== Task objective ==
With the pictures omitted, print exactly the lines below, from the one containing "You are a GUI" through the one containing "1280x752 pixels. Task: Open", and nothing else.

== Exercise material ==
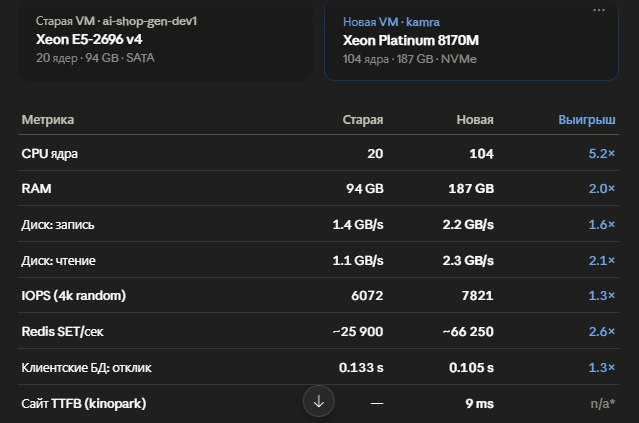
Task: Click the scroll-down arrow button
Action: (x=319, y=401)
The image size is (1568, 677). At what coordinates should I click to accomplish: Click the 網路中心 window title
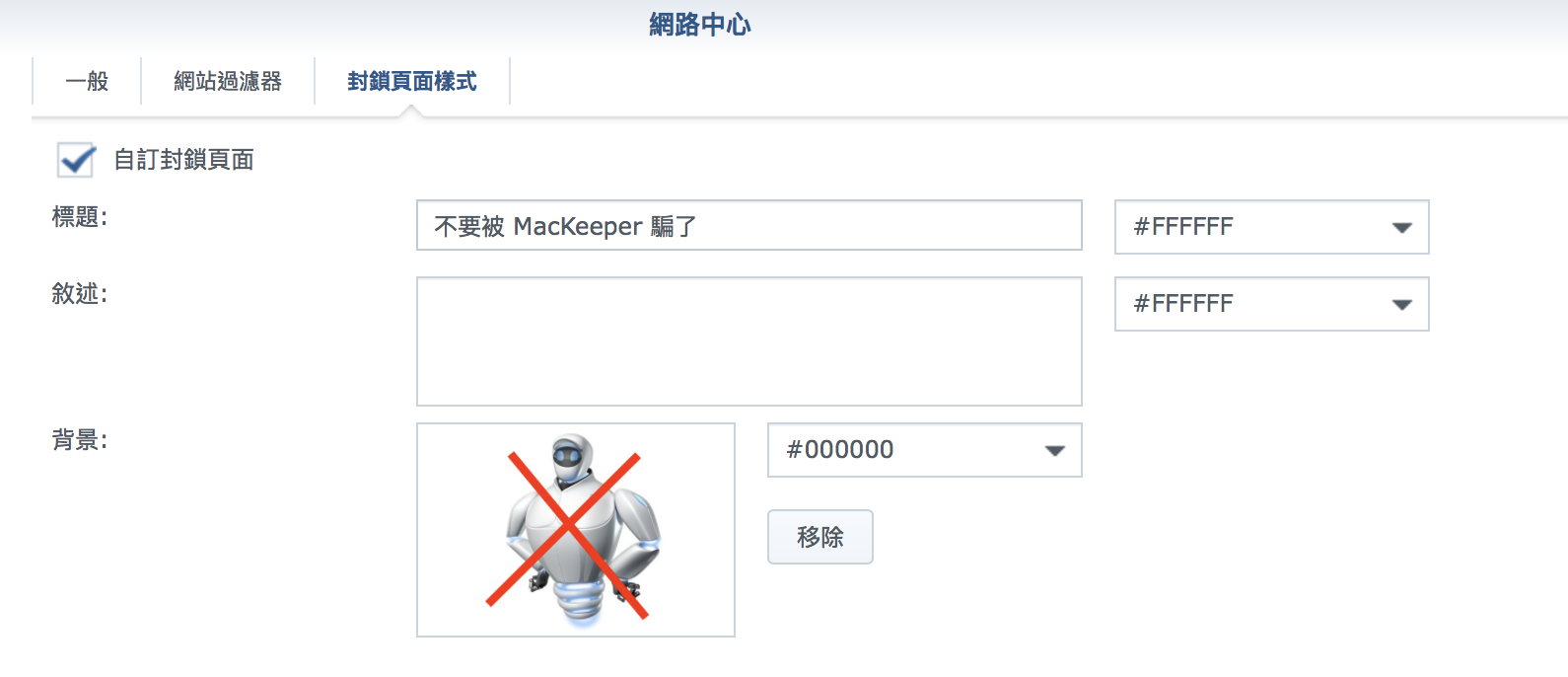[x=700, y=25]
--
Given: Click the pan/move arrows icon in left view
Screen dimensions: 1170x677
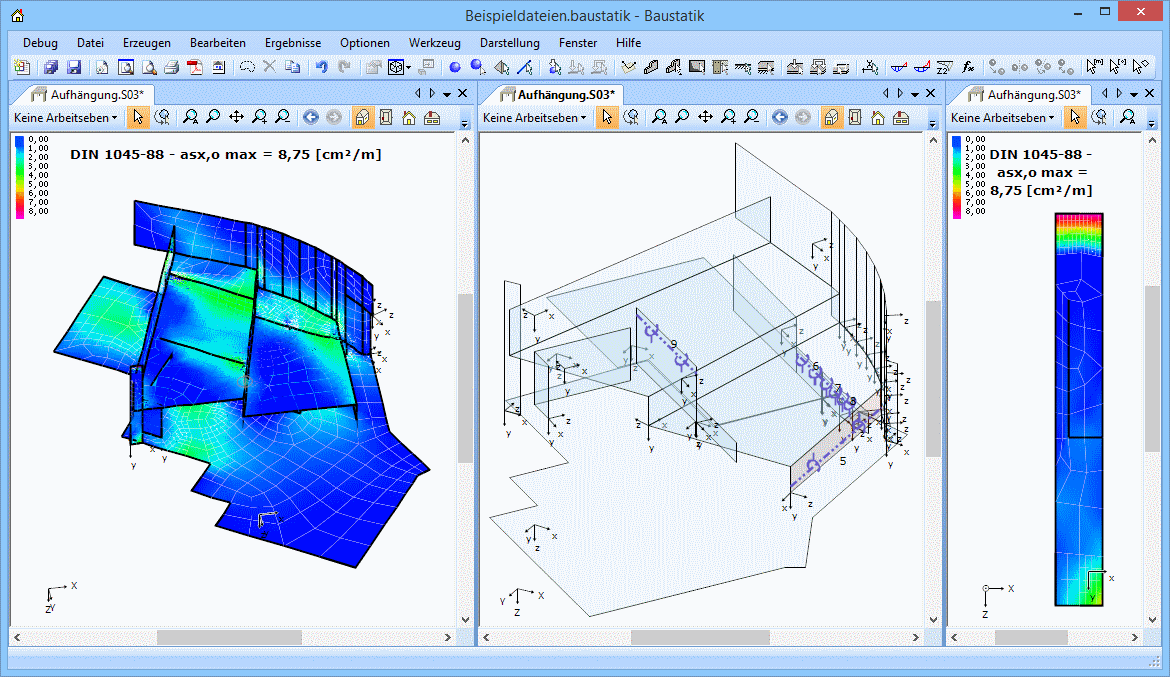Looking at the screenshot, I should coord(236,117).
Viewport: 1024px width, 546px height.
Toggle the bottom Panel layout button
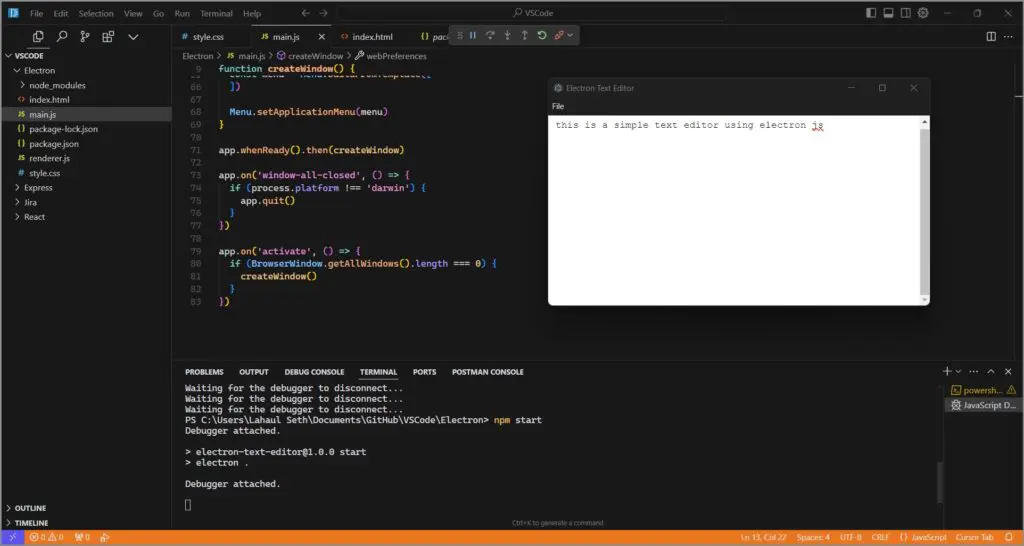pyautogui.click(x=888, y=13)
---
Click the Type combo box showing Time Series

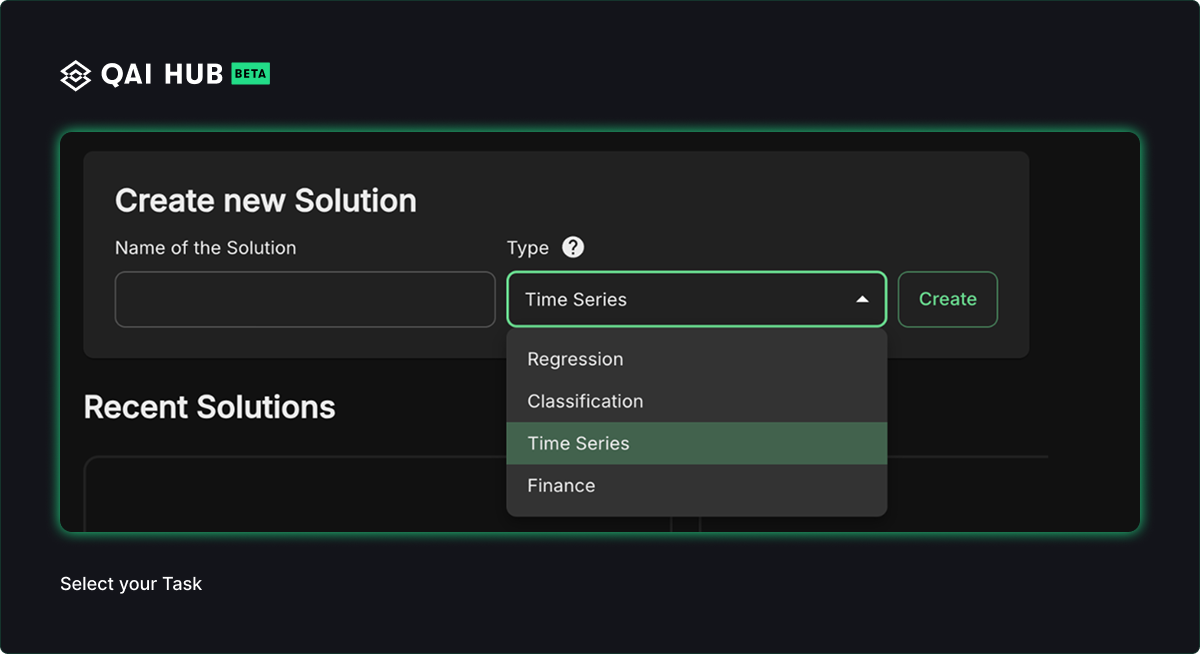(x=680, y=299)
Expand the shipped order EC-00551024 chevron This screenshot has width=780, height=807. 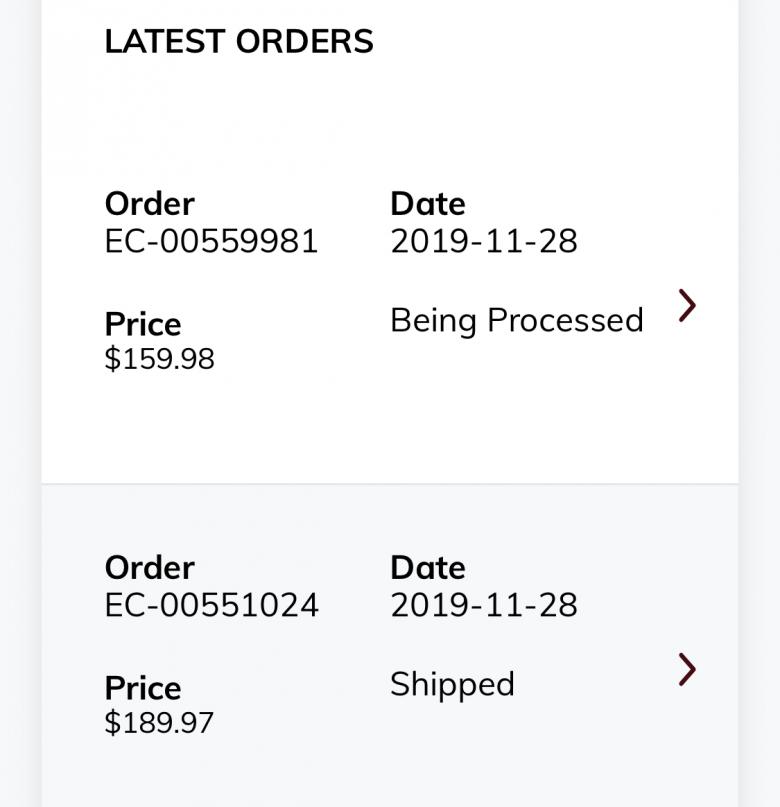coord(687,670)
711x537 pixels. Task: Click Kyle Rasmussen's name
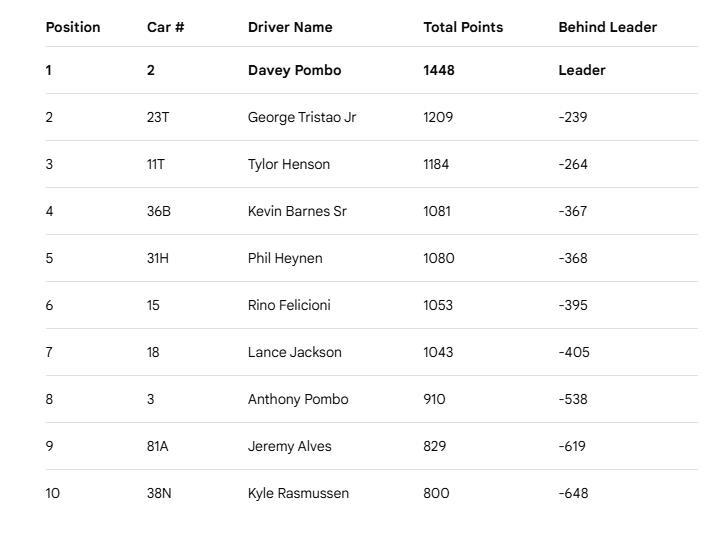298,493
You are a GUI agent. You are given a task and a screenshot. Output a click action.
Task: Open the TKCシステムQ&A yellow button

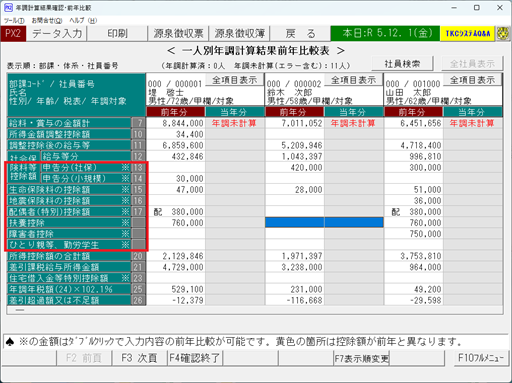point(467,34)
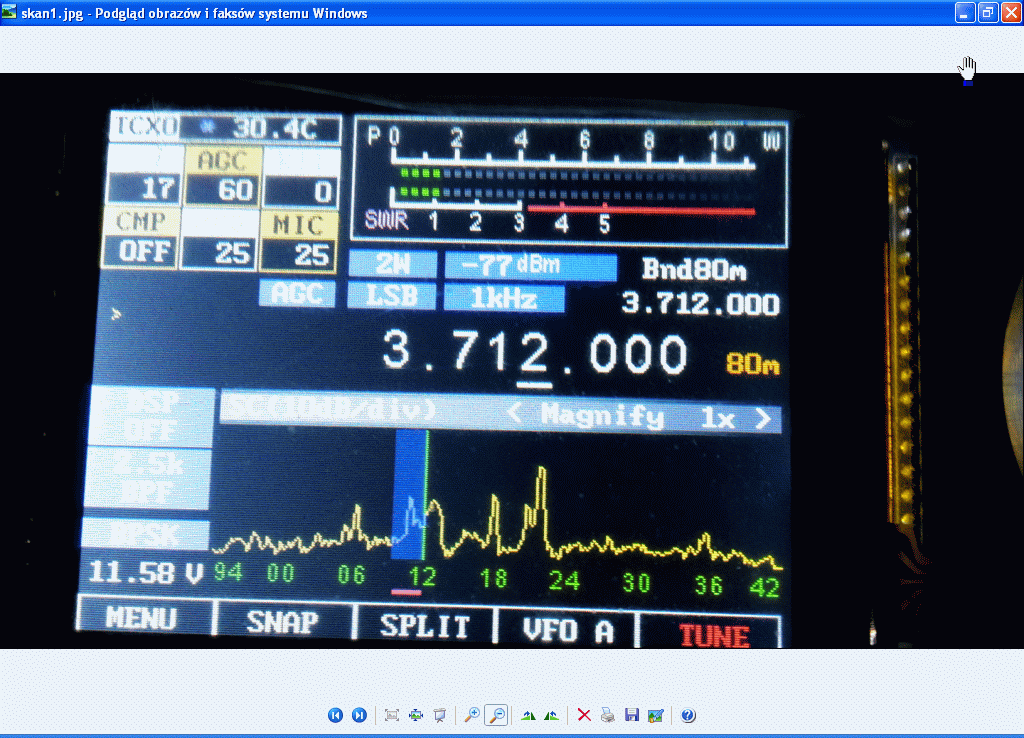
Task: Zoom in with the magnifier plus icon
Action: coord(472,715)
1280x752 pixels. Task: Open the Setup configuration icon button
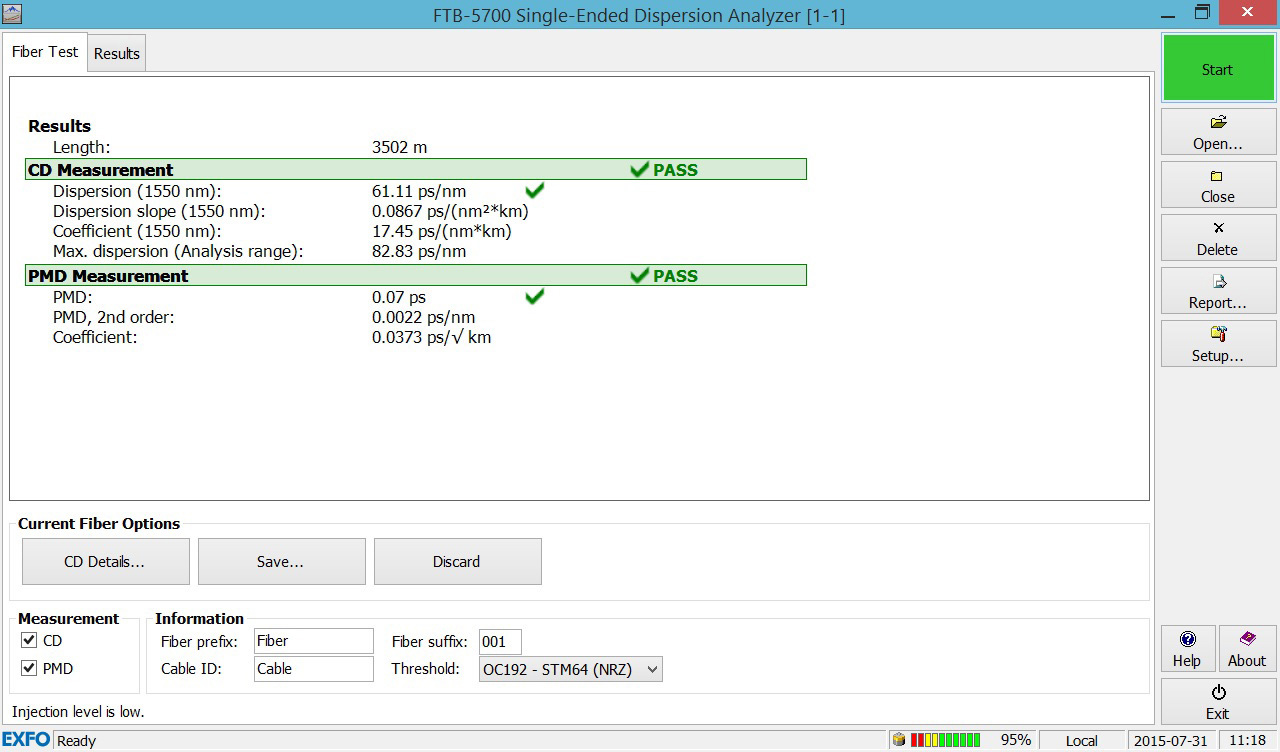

== Solution to this exercise ==
You are a GUI agent. You are given a task and a screenshot. Output a click action.
Task: Open the TKCシステムQ&A yellow button

point(467,34)
Task: Zoom in with the magnifier plus icon
Action: coord(472,715)
1280x752 pixels. Task: Open the Setup configuration icon button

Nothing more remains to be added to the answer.